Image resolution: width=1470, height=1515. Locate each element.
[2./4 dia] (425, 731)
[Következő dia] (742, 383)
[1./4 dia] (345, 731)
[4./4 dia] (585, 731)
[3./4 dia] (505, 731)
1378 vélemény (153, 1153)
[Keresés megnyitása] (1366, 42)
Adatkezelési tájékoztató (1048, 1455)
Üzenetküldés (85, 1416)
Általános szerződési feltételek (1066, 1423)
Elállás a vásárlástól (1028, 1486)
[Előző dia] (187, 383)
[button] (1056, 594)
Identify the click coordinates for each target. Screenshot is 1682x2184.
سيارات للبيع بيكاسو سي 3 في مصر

:: ACTIVITY ::
The answer consists solely of the lines from the one containing "[Következő dia] (742, 383)" through the last line of the data above, reproduced exactly.

:: ANSWER SECTION ::
[Következő dia] (742, 383)
[1./4 dia] (345, 731)
[4./4 dia] (585, 731)
[3./4 dia] (505, 731)
1378 vélemény (153, 1153)
[Keresés megnyitása] (1366, 42)
Adatkezelési tájékoztató (1048, 1455)
Üzenetküldés (85, 1416)
Általános szerződési feltételek (1066, 1423)
Elállás a vásárlástól (1028, 1486)
[Előző dia] (187, 383)
[button] (1056, 594)
Identify the click coordinates for each target. Screenshot is 1682x2184.
سيارات للبيع بيكاسو سي 3 في مصر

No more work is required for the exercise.